Oh my, those narrow houses are fascinating!

Browsing dreamily through all those books.... *happy sigh*
*hands you a pair of gloves* To be honest, for me, W.H. Smith was much more interesting at the time, but it was a) quite close to my room, and b) had all kinds of naval fiction novels I haven't seen before. I have to explain that in the early nineties it was difficult and expensive to get English books in Germany; and most naval fiction - a huge passion of mine - hadn't been translated and was impossible to find in Germany. I've come back from my few trips to the UK with huge amounts of books each time. *g*
I love that paint shop. And despite the threat of dirt, I'd love to go bookshopping.
Oh, I couldn't pass any bookshop, not back then (I have grown a bit more reasonable since then *g* ), but there literally was a huge choice even of shops with English books. Shakespeare&Co is really more of a tourist attraction, or has been for a long time; but it's fun to see it in any case, if you browse the books or just enjoy the chaotic fun.
Wow. These are really interesting. Thanks!
Thanks! I really wish I had a picture of this pest control shop, though. *g*
What a wonderful place to have lived for some time!
Absolutely! I enjoyed it thoroughly, despite also living through the most lonely time of my life. There is a lot of truth in it that living in this city is for writers. I've learnt a LOT about human nature, and had the most amazing opportunity to observe people. And despite being a true village/country girl, I never stopped being homesick for the city.

Edit: The pic for this icon was taken in the main store of Mariage Frères at the same trip. :o)

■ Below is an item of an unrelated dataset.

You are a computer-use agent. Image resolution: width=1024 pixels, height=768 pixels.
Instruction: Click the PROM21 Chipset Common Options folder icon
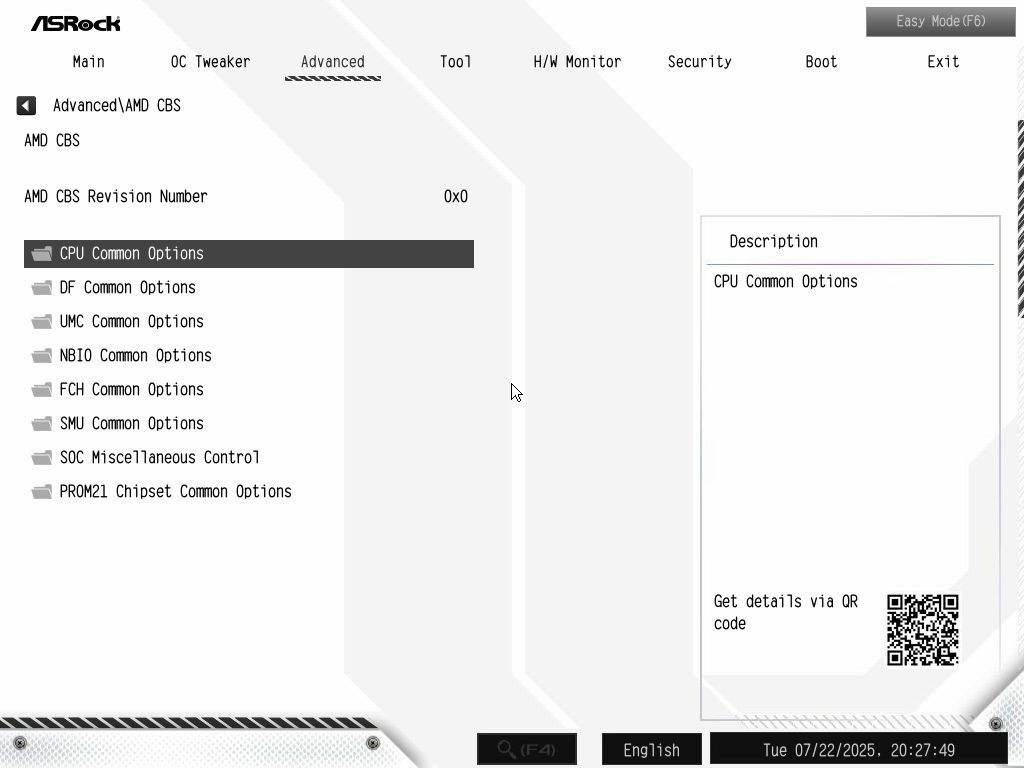(x=42, y=491)
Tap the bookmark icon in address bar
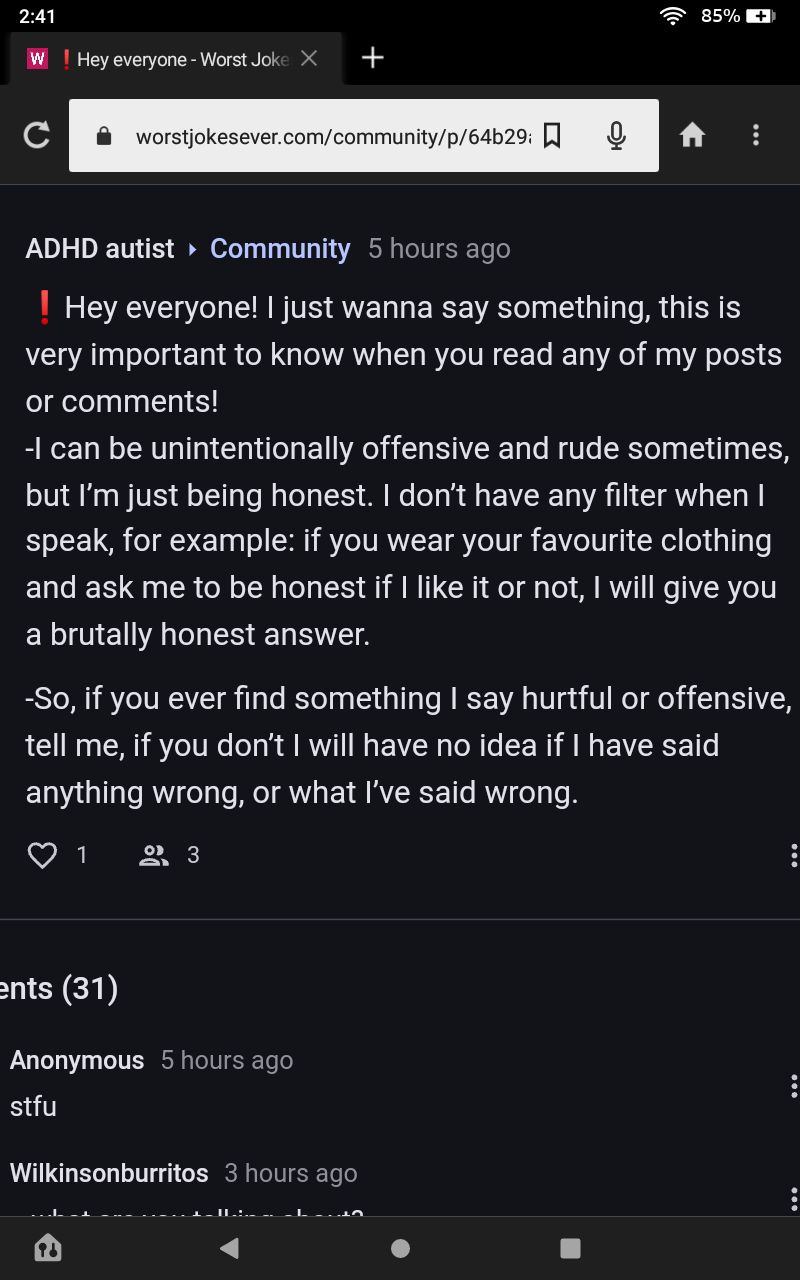The width and height of the screenshot is (800, 1280). (x=551, y=136)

Edited at 2014-03-07 09:15 pm (UTC)
All of those lovely books! And the Old Smokey reading room? Did people smoke in there or does it refer to something else?
I honestly don't know, but I suppose it might indeed have been a smoke room in the original days.
What fascinating pictures, with such wonderful memories and stories to go with them. I've only ever been around Paris on the Peripherique, or under it on the Metro crossing from Gare de Lyon to Gare du Nord. One day I'll get to spend actual time in the city!